Written by M.i.'s Ad Net Zero team
The Earth’s climate is in crisis. Global temperatures are rising, unequivocally driven by human activity, and as a result, extreme weather events are becoming more frequent and closer to home. Fortunately, not all hope is lost. If humans can cut global emissions of greenhouse gases and reach net zero before it’s too late, the world could halt the continued rise in temperature. And now, with the UK due to host the UN climate change conference (COP26), the carbon crisis has finally risen towards the top of the UK’s political and business agendas.
The government has pledged to cut emissions by 78% (vs 1990 levels) by 2035, with a goal of Net Zero by 2050. Net Zero Emissions means achieving a balance between the carbon emitted into the atmosphere and the carbon removed and is a crucial target if we are to stabilize global temperatures.
The UK advertising industry has also now begun to respond to the climate emergency and the need to achieve net zero emissions by setting up Ad Net Zero (A.N.Z.). Set up at the end of 2020 and led by the Advertising Association, A.N.Z. is a not-for-profit initiative with the aim of developing a roadmap for the advertising industry to become carbon neutral by 2030.
Ad Net Zero has identified five areas of focus to help the advertising industry recognise and reduce our own carbon contributions and begin to help influence our clients and their consumers to do the same.
1. All companies to evaluate and establish their own emissions - including the impact of travel, fossil fuel energy use and waste in the workplace with a view to finding ways to offset and reduce these emissions.
2. Measuring and reducing the impact of carbon within advertising production – with ad agencies aided by the recently launched AdGreen Carbon Calculator.
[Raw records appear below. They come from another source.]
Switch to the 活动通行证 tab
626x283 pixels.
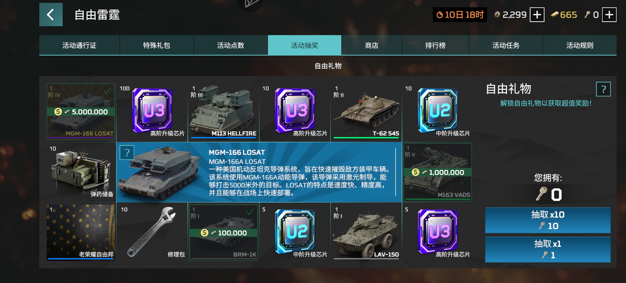[79, 45]
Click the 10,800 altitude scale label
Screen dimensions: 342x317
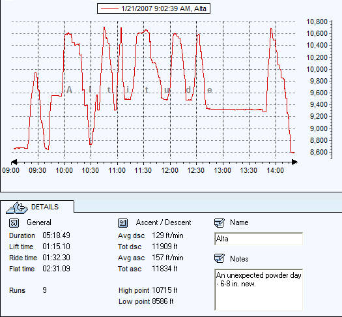pos(317,22)
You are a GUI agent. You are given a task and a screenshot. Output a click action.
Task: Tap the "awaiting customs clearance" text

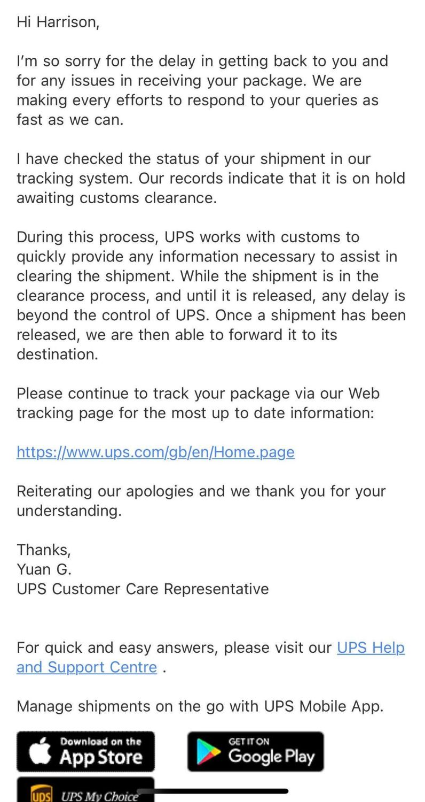click(x=116, y=198)
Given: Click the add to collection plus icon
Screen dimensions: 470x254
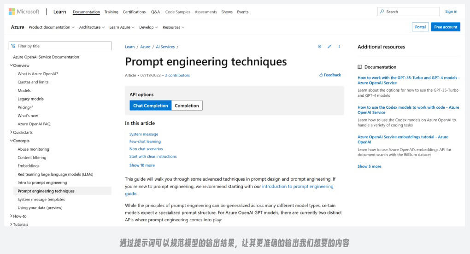Looking at the screenshot, I should point(319,47).
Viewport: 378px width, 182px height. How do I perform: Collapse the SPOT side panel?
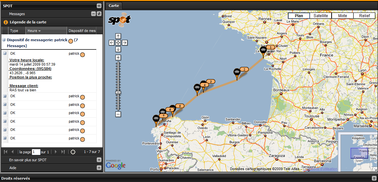pos(99,6)
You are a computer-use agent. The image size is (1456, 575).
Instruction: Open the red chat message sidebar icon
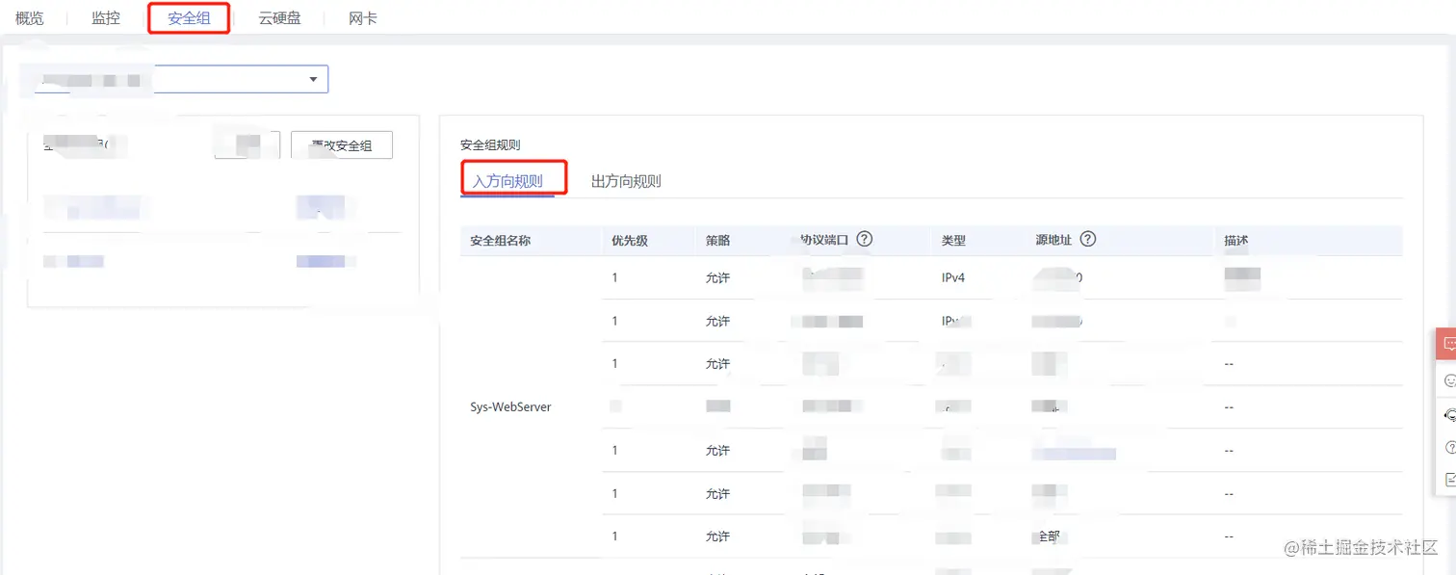[x=1448, y=344]
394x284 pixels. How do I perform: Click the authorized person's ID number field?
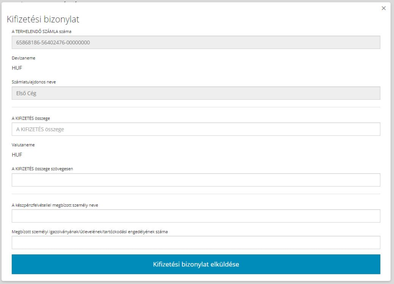click(x=196, y=242)
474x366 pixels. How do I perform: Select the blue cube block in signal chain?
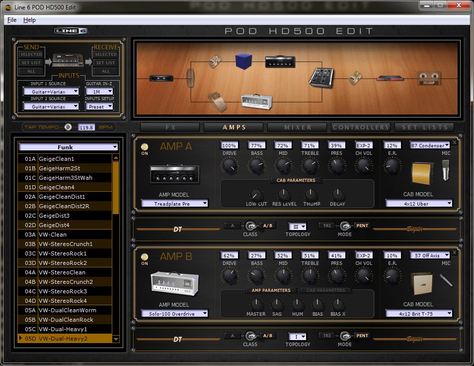tap(243, 62)
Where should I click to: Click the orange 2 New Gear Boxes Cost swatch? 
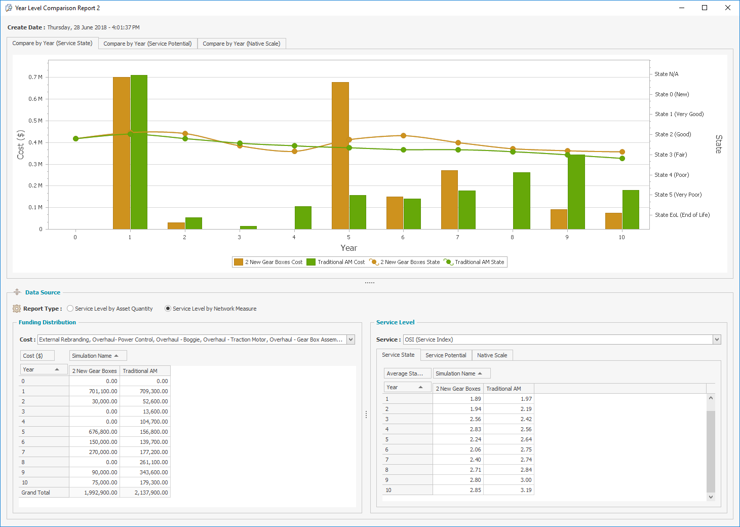click(x=239, y=262)
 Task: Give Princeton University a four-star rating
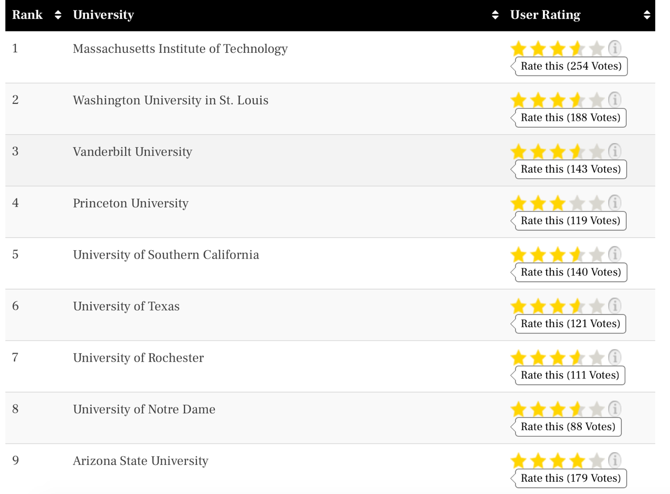pos(577,203)
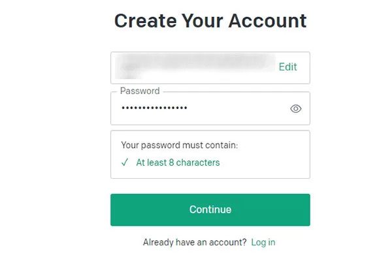Click the floating Password field label
The image size is (392, 261).
pyautogui.click(x=140, y=91)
3. Of specific relevance to us as media planners is beginning to understand the environmental implications of different media types so emissions become more of a consideration when designing a client’s media plans and so that the carbon produced by the channels selected can be offset. A media carbon calculator, hosted by the IPA, remains a work in progress. It differentiates between screens and devices (e.g. TV vs mobile etc.) but not yet between media owners (e.g. ITV vs Sky). And it focuses on end delivery (e.g. the energy required to power a screen for 30”, but for the time being, excludes the impact of content delivery, data centres and web infrastructure. So, it’s not perfect yet but statistician George Box’s observation:
“all models are wrong but some are useful” applies here if it begins to give clients greater transparency on the carbon impact of their advertising.
4. Organisers building in sustainability considerations into awards and events planned to minimise their carbon footprint (including travel etc.).
5. And last but by no means least, encouraging all of us in the industry to harness the power of advertising to promote sustainable choices amongst consumers and ideally influencing behaviour that will continue beyond an advertising campaign.
M.i. Media is proud to have signed up to Ad Net Zero, alongside partner agencies within the Harbour Collective, so we too can play a small part in trying to tackle the world’s climate emergency. By evaluating the emissions produced as a result of our operations and putting greater emphasis on the carbon impact of the advertising activities we plan, we are better able to offset and ultimately reduce our carbon footprint and are committed to the aim of becoming a net zero company by 2030.